Calvary is marked inside the church by three altars whose proprietors are rival Christian denominations. It is a place of dim lamps and religious confusion, and there is always a clatter as the trample of awed pilgrims and blundering tourists echoes throughout. The scandal of the cross is augmented by the scandal of denominational divisions. Until very recently, the various Christian churches could not agree upon sufficient co-operation even to maintain the decoration of the shrine in decent order; and the Israeli authorities were obliged to carry out necessary safety work on their behalf. The key to the church of Christ's sepulchre was in the keeping of a local Muslim family! The best that can be said of all this is that it is a perfect visual aid of the world of petty jealousies and fervent rancour which Christ came to save.

The other location which some say is the place of Christ's death and burial is half a mile away and it is called the Garden Tomb. This is a much more recent tradition. I do not know - and neither does anyone else - whether this was in truth the place where he was crucified and buried; but I cannot help hoping that it was. It is so fresh. If anywhere on earth is a resurrection garden, this is it: if the Church of the Holy Sepulchre has the classic claim to authenticity, then the Garden Tomb provides the romantic association.

It is under a hill in the shape of a skull - Golgotha, perhaps? Also, right beside the Jerusalem bus station. It is such a lovely, pastoral island - like an engraving in a Victorian Sunday school album. I was there last year at the same time as a group of gentlemen from Milwaukee, a little choir, men in smart blue suits and with teeth like the keys on a Steinway grand. The sound of their singing filled the garden: "All in the April Evening".

It does not matter that we do not know where they laid him. Holy places are creations of the mind and the imagination. This is what William Blake knew and it is the truth that provides the emotional-spiritual frisson in his words: "And did those feet in ancient times walk upon England's mountains green? And was the holy Lamb of God on England's pleasant pastures seen?"

Literalism is the enemy of religious experience. That is why claims to have discovered bits of the Ark on Mount Ararat or parts of St Paul's tent in Tarsus are in the end only risible. These things prove nothing. They are only evidences and religion is not about evidence but certainty.
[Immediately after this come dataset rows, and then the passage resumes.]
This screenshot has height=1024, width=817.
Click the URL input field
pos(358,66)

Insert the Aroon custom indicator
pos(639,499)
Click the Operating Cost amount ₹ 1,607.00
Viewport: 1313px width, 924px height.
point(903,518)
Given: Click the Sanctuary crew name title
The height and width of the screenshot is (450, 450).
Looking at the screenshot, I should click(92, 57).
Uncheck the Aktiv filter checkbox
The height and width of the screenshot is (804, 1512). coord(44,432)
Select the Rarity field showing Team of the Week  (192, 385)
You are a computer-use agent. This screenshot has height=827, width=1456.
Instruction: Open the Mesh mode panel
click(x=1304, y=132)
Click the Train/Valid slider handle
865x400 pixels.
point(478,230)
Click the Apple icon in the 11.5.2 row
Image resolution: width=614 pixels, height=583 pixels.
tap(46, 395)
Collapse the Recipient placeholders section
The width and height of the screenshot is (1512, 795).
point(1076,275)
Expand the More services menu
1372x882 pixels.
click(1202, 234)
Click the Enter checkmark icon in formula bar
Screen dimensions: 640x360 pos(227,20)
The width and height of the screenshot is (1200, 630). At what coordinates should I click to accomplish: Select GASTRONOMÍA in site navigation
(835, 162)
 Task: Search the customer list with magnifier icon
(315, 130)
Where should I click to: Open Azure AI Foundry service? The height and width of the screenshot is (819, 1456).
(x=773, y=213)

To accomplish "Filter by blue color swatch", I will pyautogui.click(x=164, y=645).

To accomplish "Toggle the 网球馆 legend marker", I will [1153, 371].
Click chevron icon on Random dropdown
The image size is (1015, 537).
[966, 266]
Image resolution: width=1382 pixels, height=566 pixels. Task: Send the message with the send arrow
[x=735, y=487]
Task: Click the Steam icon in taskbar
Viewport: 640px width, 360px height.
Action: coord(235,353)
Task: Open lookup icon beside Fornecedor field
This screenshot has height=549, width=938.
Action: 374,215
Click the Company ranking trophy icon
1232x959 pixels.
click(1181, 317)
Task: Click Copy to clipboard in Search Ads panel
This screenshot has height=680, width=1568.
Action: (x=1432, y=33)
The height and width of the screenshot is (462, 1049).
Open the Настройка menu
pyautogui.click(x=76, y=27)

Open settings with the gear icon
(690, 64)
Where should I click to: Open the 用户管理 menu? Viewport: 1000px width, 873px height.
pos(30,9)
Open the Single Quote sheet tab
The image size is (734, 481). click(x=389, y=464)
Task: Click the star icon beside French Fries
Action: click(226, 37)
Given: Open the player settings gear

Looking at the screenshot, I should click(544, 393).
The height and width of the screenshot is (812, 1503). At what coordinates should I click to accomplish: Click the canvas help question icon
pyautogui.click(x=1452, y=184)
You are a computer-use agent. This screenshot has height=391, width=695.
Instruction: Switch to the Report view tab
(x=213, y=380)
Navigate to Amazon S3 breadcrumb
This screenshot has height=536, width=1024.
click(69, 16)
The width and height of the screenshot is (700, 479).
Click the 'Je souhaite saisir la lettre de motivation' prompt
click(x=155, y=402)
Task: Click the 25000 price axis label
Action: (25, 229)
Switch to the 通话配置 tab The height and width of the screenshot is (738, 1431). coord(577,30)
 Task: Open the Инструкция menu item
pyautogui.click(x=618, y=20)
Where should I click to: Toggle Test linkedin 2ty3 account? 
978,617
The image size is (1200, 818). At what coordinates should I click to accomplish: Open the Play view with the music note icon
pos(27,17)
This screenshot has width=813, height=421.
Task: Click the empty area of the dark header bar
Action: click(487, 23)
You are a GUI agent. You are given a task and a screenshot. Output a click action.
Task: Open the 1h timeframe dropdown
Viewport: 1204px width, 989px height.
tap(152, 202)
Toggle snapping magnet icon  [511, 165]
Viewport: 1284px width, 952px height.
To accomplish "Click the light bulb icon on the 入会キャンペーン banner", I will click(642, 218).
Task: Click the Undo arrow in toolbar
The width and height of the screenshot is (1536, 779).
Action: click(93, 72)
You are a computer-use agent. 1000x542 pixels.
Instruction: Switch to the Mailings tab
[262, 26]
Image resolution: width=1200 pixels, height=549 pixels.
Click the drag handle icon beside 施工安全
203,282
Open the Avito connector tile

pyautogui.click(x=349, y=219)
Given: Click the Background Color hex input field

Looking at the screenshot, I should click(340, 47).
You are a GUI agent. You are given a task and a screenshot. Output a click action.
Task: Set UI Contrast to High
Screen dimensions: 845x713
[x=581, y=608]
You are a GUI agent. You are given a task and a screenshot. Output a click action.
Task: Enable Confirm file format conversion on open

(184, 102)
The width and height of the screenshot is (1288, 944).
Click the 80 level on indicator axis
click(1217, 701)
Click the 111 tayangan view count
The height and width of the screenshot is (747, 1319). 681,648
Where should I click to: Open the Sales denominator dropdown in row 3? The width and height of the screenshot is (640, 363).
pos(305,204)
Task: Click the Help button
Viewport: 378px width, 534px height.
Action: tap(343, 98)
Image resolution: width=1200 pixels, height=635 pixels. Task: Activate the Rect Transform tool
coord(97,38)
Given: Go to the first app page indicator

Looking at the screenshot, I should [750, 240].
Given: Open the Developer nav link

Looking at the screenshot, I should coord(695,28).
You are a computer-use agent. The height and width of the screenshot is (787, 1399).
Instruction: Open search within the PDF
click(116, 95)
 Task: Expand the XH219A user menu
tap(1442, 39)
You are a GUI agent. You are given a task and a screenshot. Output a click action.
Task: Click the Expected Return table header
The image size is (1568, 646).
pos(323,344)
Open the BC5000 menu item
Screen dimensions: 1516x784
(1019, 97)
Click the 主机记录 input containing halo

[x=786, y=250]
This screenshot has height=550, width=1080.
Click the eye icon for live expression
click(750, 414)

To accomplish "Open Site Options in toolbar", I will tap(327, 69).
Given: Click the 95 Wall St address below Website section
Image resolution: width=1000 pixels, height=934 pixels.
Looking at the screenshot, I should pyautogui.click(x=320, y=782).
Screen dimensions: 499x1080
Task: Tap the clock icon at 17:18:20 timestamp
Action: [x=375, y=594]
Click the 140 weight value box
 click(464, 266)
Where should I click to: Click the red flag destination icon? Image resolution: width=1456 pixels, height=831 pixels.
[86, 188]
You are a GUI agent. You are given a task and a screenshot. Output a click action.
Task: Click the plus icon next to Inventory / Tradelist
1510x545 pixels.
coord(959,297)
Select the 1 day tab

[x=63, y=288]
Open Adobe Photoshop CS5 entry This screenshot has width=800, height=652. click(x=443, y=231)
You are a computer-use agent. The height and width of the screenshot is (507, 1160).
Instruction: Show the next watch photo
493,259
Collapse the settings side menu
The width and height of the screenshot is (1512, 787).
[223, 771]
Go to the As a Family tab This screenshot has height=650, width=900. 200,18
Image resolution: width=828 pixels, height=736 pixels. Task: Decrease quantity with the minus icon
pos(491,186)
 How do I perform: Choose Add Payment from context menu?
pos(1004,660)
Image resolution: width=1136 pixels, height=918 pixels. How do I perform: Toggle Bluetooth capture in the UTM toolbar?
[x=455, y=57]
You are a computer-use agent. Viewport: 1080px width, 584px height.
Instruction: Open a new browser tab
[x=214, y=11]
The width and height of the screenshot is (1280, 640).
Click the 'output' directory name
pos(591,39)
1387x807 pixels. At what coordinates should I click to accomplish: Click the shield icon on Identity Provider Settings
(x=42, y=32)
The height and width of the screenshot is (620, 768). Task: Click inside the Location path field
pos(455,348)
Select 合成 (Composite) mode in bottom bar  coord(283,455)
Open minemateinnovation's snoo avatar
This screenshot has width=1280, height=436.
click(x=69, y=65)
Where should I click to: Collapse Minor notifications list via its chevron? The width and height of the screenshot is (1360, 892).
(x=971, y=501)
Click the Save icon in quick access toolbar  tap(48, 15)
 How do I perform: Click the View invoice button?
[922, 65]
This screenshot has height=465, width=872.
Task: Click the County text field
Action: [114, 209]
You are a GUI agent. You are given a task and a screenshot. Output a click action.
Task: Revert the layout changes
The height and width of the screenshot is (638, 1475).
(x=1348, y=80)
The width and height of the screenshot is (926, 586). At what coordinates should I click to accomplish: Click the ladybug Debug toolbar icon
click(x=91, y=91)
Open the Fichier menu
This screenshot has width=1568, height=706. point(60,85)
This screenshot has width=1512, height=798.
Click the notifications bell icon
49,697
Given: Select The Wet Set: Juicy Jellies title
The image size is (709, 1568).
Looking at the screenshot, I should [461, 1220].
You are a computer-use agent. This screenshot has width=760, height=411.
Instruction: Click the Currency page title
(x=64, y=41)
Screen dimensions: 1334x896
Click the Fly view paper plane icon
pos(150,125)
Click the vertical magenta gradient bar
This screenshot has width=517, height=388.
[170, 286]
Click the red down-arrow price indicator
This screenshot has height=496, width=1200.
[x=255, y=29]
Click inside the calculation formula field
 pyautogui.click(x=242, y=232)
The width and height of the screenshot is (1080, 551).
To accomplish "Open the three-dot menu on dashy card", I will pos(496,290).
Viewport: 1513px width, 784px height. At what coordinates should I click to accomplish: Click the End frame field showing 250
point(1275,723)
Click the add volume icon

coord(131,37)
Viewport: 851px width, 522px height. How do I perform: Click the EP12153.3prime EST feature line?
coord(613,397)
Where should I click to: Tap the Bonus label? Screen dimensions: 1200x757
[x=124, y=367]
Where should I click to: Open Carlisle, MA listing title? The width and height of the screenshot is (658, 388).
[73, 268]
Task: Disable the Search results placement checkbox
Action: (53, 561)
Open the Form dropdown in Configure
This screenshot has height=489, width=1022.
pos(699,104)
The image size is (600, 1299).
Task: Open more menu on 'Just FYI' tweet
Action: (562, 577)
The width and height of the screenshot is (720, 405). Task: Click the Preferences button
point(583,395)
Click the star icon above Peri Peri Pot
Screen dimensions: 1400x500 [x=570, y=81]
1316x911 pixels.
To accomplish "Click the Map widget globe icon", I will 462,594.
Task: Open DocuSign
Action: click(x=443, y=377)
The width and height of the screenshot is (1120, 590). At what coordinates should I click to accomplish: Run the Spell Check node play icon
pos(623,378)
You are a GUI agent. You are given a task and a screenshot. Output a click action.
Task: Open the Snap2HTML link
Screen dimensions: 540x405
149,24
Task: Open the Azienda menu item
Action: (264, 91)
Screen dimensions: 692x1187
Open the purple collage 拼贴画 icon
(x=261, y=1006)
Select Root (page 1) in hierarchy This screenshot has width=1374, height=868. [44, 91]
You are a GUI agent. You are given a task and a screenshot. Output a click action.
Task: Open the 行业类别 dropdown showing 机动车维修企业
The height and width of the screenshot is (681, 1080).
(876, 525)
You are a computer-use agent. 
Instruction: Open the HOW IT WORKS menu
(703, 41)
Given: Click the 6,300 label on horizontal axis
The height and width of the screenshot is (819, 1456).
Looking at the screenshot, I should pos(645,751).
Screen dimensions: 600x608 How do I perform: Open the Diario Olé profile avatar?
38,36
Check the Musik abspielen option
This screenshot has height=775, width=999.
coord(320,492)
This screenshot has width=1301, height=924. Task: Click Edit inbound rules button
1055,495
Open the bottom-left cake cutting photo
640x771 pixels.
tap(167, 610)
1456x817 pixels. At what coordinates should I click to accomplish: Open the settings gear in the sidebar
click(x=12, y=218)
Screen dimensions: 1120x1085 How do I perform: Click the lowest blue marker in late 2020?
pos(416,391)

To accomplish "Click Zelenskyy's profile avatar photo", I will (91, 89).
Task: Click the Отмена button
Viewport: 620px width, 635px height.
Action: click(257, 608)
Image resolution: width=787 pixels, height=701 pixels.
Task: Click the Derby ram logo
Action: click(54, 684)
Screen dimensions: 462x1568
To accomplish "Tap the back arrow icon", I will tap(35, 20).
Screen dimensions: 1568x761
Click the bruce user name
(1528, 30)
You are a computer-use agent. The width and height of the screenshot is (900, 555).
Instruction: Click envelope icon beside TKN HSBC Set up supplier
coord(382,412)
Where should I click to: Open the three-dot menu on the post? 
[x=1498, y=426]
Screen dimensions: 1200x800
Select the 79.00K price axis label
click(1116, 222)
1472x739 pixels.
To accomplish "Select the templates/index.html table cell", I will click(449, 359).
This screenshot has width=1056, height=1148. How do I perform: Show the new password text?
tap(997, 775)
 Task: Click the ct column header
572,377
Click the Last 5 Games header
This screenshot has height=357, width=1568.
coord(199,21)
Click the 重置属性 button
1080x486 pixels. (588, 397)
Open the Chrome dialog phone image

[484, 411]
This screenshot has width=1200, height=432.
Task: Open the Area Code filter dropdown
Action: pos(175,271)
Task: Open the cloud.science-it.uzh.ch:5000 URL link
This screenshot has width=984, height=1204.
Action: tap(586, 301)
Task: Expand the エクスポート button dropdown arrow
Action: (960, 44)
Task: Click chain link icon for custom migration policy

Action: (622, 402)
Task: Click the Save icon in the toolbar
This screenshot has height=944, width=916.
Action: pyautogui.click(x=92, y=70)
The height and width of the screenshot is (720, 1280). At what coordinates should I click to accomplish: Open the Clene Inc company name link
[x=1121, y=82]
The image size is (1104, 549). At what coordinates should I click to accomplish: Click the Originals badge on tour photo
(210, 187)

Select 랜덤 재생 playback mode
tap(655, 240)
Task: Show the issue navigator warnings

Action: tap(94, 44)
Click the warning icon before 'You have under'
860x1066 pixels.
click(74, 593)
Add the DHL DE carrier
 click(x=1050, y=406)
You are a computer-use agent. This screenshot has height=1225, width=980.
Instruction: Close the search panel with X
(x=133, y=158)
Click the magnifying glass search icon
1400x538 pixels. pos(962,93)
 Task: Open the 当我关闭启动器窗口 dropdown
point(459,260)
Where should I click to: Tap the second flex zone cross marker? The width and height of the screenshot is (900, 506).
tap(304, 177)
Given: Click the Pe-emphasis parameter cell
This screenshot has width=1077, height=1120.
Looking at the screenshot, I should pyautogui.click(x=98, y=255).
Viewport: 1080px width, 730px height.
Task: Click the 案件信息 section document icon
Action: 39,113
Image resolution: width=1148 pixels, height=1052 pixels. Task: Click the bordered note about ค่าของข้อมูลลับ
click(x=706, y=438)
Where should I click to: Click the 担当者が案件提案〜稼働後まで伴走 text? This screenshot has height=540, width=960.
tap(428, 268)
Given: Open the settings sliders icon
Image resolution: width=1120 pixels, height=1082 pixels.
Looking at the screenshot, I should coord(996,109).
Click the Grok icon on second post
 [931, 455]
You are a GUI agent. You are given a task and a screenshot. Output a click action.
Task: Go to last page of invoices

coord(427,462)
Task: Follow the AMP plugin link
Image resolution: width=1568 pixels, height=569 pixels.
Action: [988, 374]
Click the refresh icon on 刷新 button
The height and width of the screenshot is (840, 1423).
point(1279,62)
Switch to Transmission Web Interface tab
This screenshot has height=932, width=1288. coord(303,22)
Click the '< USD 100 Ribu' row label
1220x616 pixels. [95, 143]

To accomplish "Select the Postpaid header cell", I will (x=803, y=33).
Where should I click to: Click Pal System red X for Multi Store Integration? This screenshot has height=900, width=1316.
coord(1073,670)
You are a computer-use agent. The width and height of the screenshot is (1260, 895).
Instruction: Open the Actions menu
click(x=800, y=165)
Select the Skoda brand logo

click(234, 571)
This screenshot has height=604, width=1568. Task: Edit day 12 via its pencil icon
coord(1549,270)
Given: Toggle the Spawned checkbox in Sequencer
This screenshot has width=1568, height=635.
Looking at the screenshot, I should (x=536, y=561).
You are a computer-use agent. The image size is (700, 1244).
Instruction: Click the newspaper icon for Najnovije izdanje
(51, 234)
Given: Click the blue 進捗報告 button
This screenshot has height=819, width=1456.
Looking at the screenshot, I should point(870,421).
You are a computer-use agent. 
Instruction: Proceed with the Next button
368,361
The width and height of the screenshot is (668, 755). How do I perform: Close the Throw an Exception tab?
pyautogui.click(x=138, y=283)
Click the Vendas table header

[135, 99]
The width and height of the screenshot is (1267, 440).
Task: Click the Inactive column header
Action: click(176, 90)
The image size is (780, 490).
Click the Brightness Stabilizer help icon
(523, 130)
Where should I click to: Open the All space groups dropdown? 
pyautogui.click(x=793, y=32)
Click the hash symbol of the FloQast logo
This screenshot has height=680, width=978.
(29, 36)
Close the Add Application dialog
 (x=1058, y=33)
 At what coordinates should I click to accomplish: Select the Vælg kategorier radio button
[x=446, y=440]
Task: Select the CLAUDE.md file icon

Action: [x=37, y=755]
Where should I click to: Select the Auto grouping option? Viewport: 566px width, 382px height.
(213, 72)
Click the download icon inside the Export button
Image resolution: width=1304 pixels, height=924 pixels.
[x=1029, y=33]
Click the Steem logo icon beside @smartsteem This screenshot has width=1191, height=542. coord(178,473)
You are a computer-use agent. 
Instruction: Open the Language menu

This is not, however, a scientific certainty but a certainty of the spiritual imagination. In the heyday of mechanistic science all the fashion was to find evidences of Christianity - as if the theologian were a collector of fossils. Confronted with this misplaced zeal, Coleridge said: "I am weary of evidences; but make men feel that religion is true."

The whole tradition of English Christianity does just this and never more insistently than in Holy Week and at Easter. There is a panoply of phrase and image which presents the passion story with emotional directness, as Wesley said: "To the heart". There is a green hill far away, without a city wall . . . When I was a boy I was sure that hill was near Otley. For the writers of American spirituals, the Jordan River was the Mississippi and Pisgah was in the Rocky Mountains.

These romantic conjectures are not poor substitutes for evidences and facts. Evidences belong with palaeontology and facts belong with Gradgrind. Where is the Kingdom of God? The Kingdom of God is within you. The tabernacle of God is on no geographical hill and the place of his atoning death is in the Calvary of all our hearts. That, too, is the location of the resurrection garden.

Faith is an act of the imagination. Sacred history is now and England.